At the office, we focus on people. People use software, our applications, the products we develop in a variety of circumstances. We look forward as much as we can to build the most robust interfaces and architectures we can to be time tested.
By our definition and those of the clients and partners we’ve worked with, we have been successful. We have created useable and extendable software for the web and beyond.
Government applications, sometimes by choice other times by necessity, is something many people deal with. We are not immune; like most people we have been frustrated by the web interfaces and applications we’ve encountered.
The software that federal employees, contractors, and citizens use to interact with their govenment does not have to be poor.

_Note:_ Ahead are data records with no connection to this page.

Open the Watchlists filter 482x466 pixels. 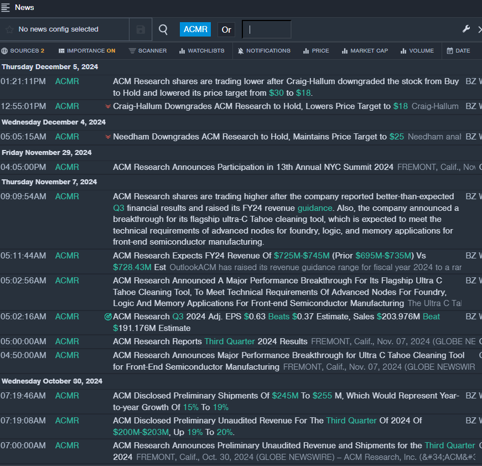201,51
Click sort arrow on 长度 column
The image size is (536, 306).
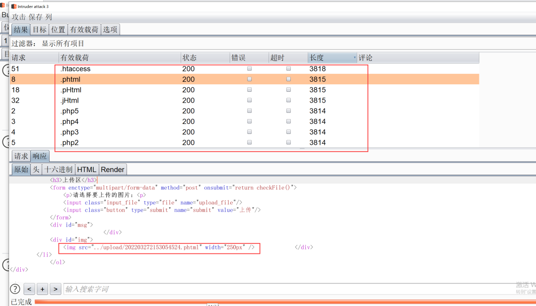(x=354, y=58)
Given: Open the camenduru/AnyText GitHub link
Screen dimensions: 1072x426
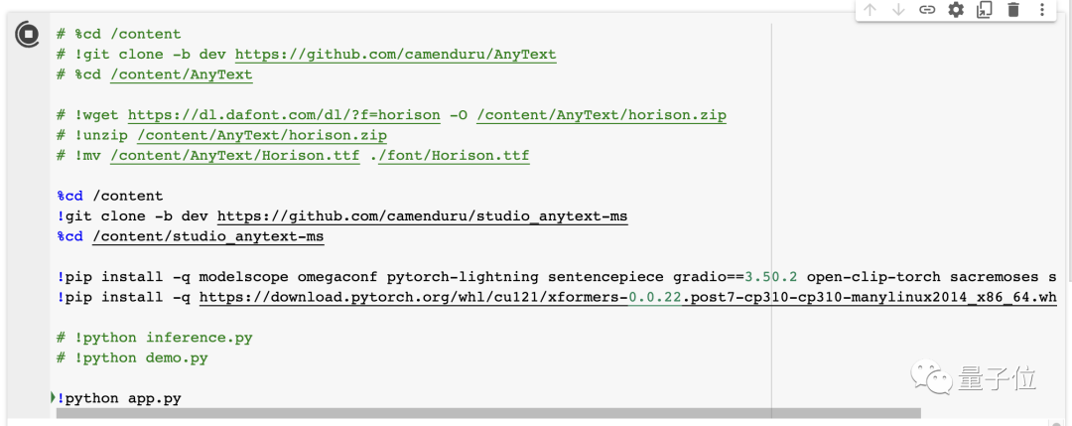Looking at the screenshot, I should [x=395, y=55].
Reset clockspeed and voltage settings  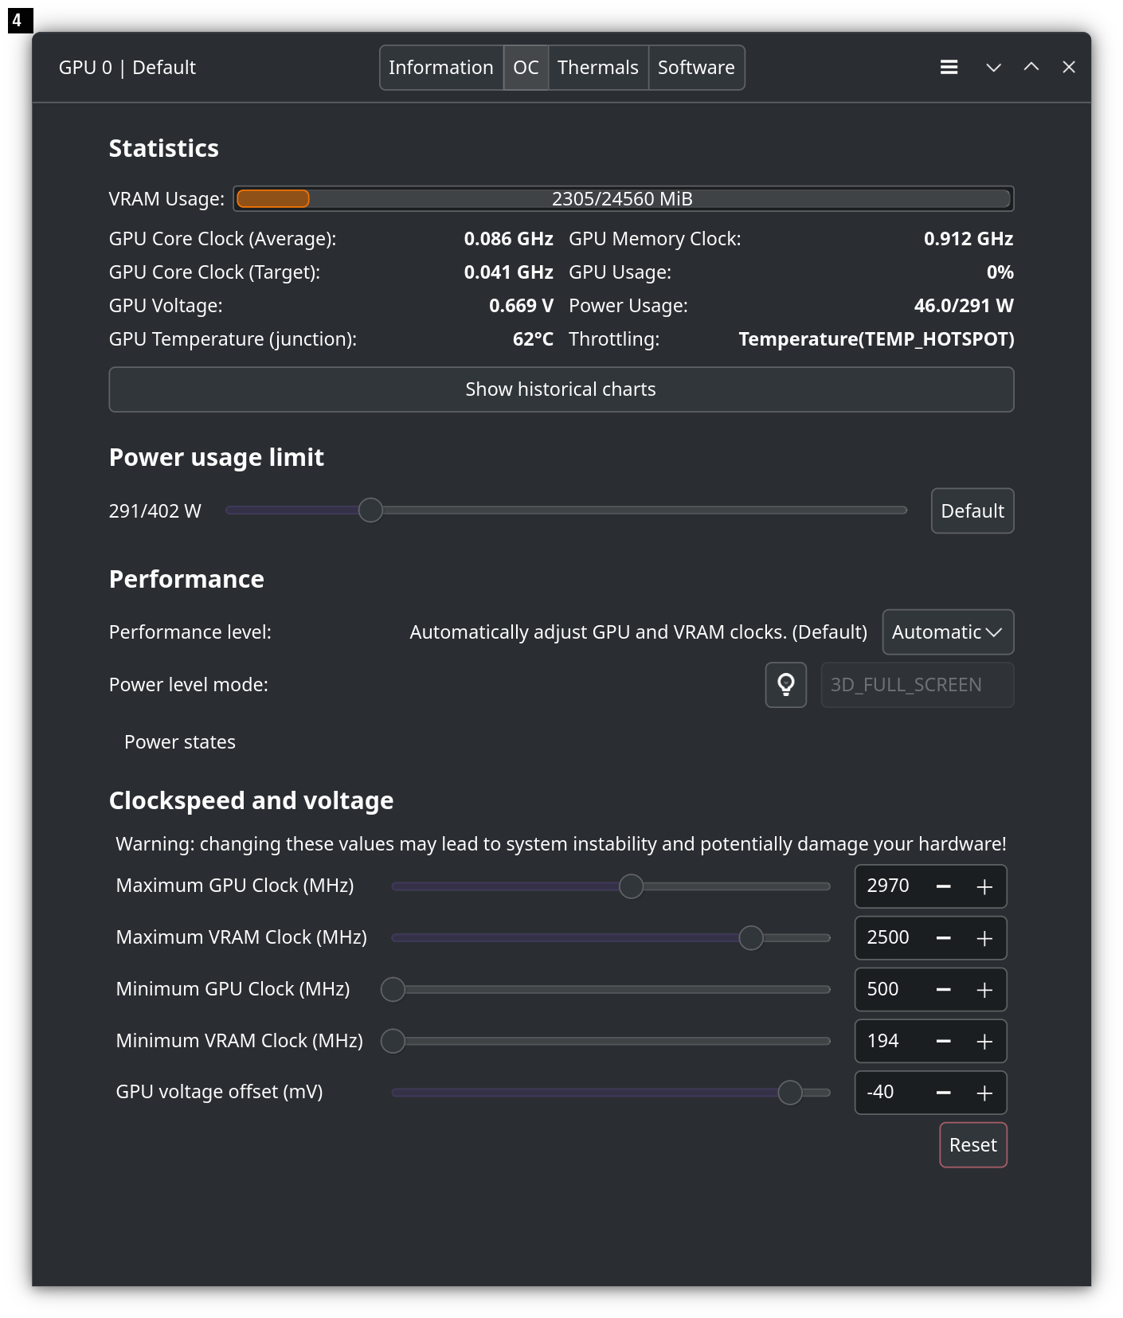[972, 1145]
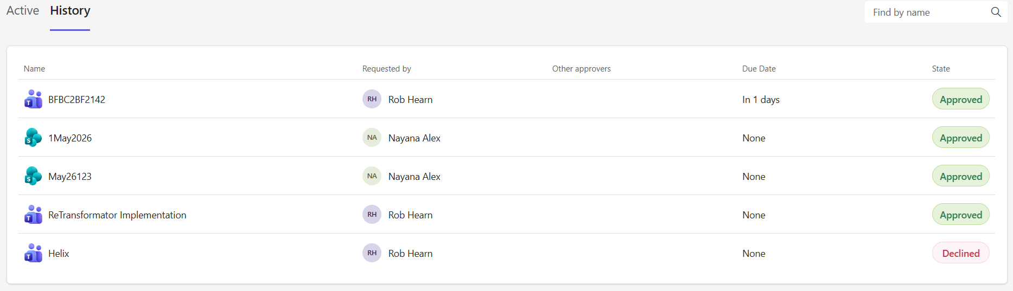Open the Helix request entry
The height and width of the screenshot is (291, 1013).
[59, 254]
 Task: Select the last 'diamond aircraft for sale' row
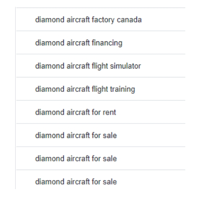pos(101,180)
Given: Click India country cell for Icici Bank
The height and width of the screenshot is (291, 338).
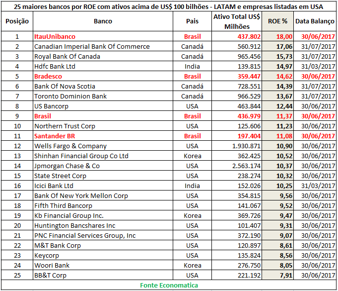Looking at the screenshot, I should [192, 186].
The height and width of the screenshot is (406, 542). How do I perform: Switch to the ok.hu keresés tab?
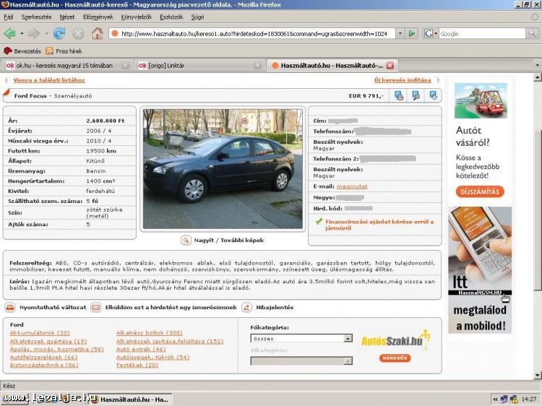coord(64,65)
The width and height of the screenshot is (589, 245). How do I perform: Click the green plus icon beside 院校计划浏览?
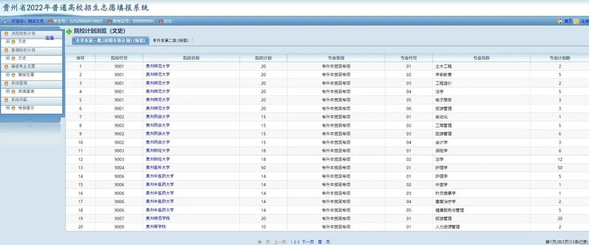(69, 32)
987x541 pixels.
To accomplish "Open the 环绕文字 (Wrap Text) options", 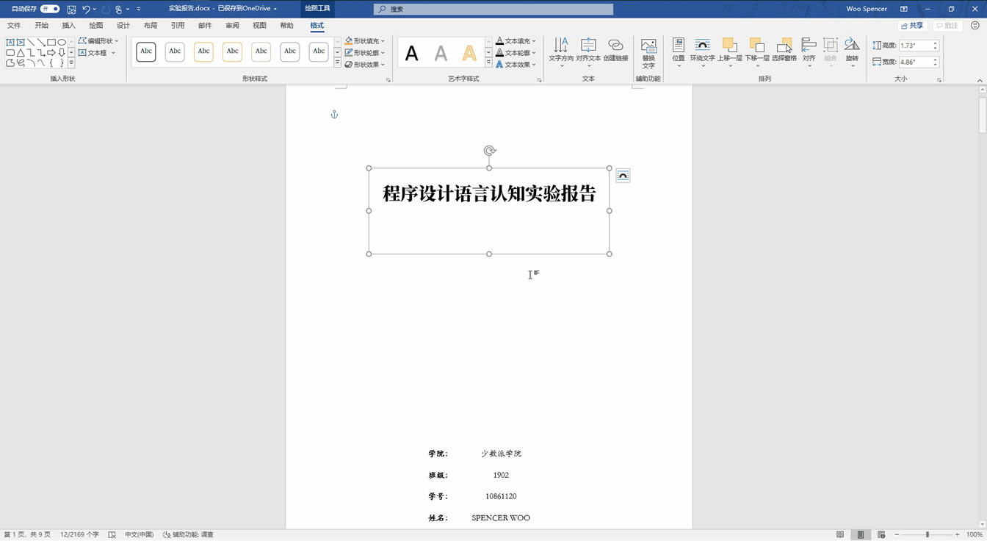I will (703, 51).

To that end we wanted to make a difference. Which means to be in the running for those projects, you’ve got to go the (paperwork) distance. We’ve recently completed all the required steps in the United States System for Award Management (SAM), updated for the Nth time our Dun and Bradstreet information, was assigned the required CAGE number and a few dozen other steps.
We were approved yesterday. We sent out responses to RFIs and RFPs the same day. We’re going to propose modern web applications, we’re going to propose user experiences that are outside the normal range of things that we’ve seen in use.
If you’re a US federal agency searching through the system for vendors, consider us for your next RFI. Consider the future of what the web, backends and your software can be. We can help you build it. We’re happy to submit the paperwork. We’re happy to take the time.
We are going to try to do better by all.